Es importante que quienes participan del debate y las decisiones políticas del país se preocupen de la capacidad real que tiene el fisco de financiar los compromisos adquiridos con la ciudadanía. Pero deben hacerlo con la justa perspectiva e, idealmente, sin el ruido que traen los años electorales.
La situación fiscal de Chile –en resumidas cuentas, una deuda pública bruta de unos 42 puntos del PIB– no es en sí preocupante. En términos comparativos, está en un nivel bastante por debajo del de países de nivel similar de desarrollo y no está ni cerca de la mitad de la de los países más avanzados. Esto es cierto tanto si se mide en términos brutos o descontando los activos que posee el fisco en cada economía.
Por lo mismo, la deuda fiscal chilena tiene una excelente calificación de riesgo, mejor que la de la mayor parte de las economías emergentes y similar, e incluso mejor que la de algunos países de mayor nivel de desarrollo. Ello se traduce en un premio por riesgo soberano –el interés adicional que exigen los inversionistas al comprar bonos del Estado por el riesgo percibido de no pago—, es pequeño en términos comparativos.
El problema, entonces, no es el nivel de la deuda. El problema es su tendencia: la deuda bruta ha crecido sistemáticamente desde un 4% del PIB en 2007 al 42% actual. No hay un solo año en los últimos 17 en que esta no haya crecido como fracción del PIB, tanto en términos brutos como netos. Ello ha sucedido sin importar el signo del gobierno de turno ni la situación cíclica de la economía.
Esto es problemático porque de seguir así, la calificación de la deuda puede empeorar, haciendo más caro todo nuevo endeudamiento, con el consiguiente gasto adicional para financiar intereses. Un Estado altamente endeudado es un Estado frágil, que cuando requiera dar un impulso a la economía, tal vez no cuente con el espacio para hacerlo. O que, en circunstancias difíciles, puede verse obligado a priorizar el pago de intereses por sobre los programas comprometidos con la ciudadanía.
Detrás de esta tendencia hay una explicación evidente: gastos que crecen más rápido que los ingresos.
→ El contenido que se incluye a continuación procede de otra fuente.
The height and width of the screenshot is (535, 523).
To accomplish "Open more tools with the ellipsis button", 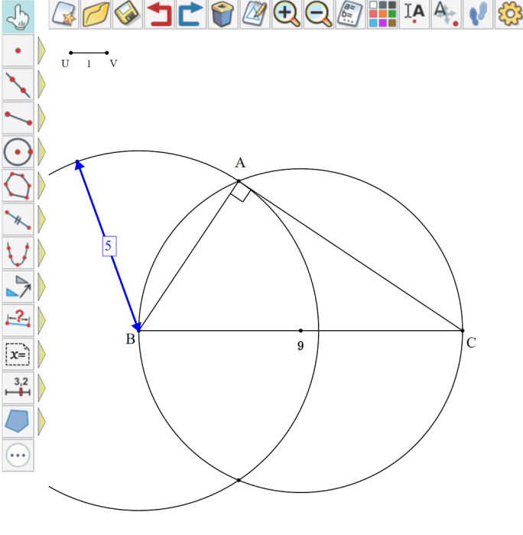I will click(18, 455).
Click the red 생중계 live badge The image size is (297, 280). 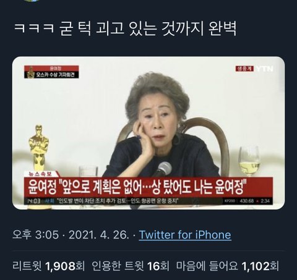(244, 69)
Y parte relevante de ello se debe a la aprobación legislativa de programas que son valiosos para la ciudadanía y que significan gastos relevantes y crecientes como la PGU, y al mismo tiempo la aprobación de nuevas fuentes de ingresos que no rinden lo esperado. Esto no es solo cierto de la reforma tributaria del segundo gobierno de Bachelet. Lo es también de la modernización tributaria y la revisión de exenciones legisladas bajo la segunda administración de Piñera. Está por verse qué sucede con la recaudación de la recientemente aprobada Ley de Cumplimiento Tributario.
Si la recaudación es incierta y los gastos ciertos, entonces hay que afinar lo que significa el mandato de que ‘a gastos permanentes, ingresos permanentes’ que se repite al momento de legislar. En otras palabras, si los mejores modelos de proyección fallan –y con frecuencia resultan en exceso optimistas–, entonces hay que ser más cautos al tomar nuevos compromisos.
Estamos (¡nuevamente!) en año electoral. Las candidaturas seguramente propondrán nuevos gastos, muchos de ellos necesarios y valorados por la ciudadanía. Para financiarlos se nos dirá que volveremos a crecer y que habrá recortes al gasto. Eso ya se ha dicho muchas veces y no ha sucedido. No sucede porque el crecimiento, que es también importante para contener la deuda pública, no sucede mágicamente, y porque cerrar programas requiere de grandes acuerdos políticos que son siempre difíciles de construir.
Chile sí necesita un pacto fiscal que asegure la eficiencia y pertinencia del gasto y el control eficaz de la elusión y la evasión. Por cierto, también necesita crecer más rápido y, en algún plazo, revisar el sistema tributario para elevar la recaudación.
Para que un pacto fiscal sea duradero, sin embargo, debe contar con amplio respaldo político. Las metas fiscales deben ser exigentes y a la vez realistas, como sería que el gasto crezca por debajo de los ingresos por un tiempo. No es un machete o una motosierra lo que se necesita. Como ha dicho más de alguien, se necesita un bisturí, además de un debate con mayor perspectiva.